Deux thèmes étroitement liés sont omniprésents dans l’oeuvre de David Ben Hassine: la dureté de "l’exil d’Israël au sein des nations", inséparable de l’espoir des temps messianiques, qui verront le rassemble­ment des dispersés en Terre d’Israël. L’exil se concrétise dans les souf­frances du poète et de son peuple, au Maroc.

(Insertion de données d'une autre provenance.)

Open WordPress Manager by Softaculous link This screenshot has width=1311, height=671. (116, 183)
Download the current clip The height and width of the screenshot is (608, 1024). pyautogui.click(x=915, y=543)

Une lecture attentive de Téhilla Lé-David révèle une dualité remarquable dans les rapports de David Ben Hassine avec la réalité marocaine. Dans certains poèmes lyriques, il se montre très sensible à la beauté de son pays natal, qu’il aime à parcourir dans tous les sens, jusque dans les campagnes les plus reculées. Pendant une randonnée au Tafilalet, il s’émerveille devant la majesté des hautes cimes et remercie Dieu de lui avoir permis d’admirer la splendeur de la "ville des palmiers", le "spectacle grandiose et merveilleux" des sources, des torrents et des fleuves. "Comme cet arbre est admirable!" s’écrie-t-il, malgré l’injoncton talmudique qui interdit aux sages de tels emballements esthétiques. Dans son ravissement, il nous confie un secret de poète: Dieu révèle aux sages, comme lui, "le murmure des palmiers, le gazouillis des oiseaux". Ailleurs, David Ben Hassine chante la gloire de la nature sauvage dans les montagnes et les vallées, la beauté des cascades qui grondent sur les pentes escarpées, la grâce du chevreuil, de la gazelle et de toutes les créatures de la forêt. II ne reste pas non plus indifférent devant "le tumulte des vagues qui enflent dans la tempête", devant "les étendues immenses de l’océan" et "ses merveilles dans l’abysse".

 

Si le poète est ému par la beauté des sites naturels du Maroc, il est également très attaché à la communauté dont il partage la vie et les vicissitudes, non seulement à Meknès, sa ville natale, mais dans toutes les villes où le conduident ses pas aventureux. Mais les hommes dont il parle, ses commanditaires, les notables qu’il flatte, ses amis et ses maîtres, la collectivité dont il chante les joies et les peines, tout ce peuple dont il se sent le porte-parole, et qui se reconnaît en lui, à en juger par la popularité dont il jouit de son vivant, ce n’est pas l’ensemble du peuple marocain mais, exclusivement, la communauté juive du Maroc.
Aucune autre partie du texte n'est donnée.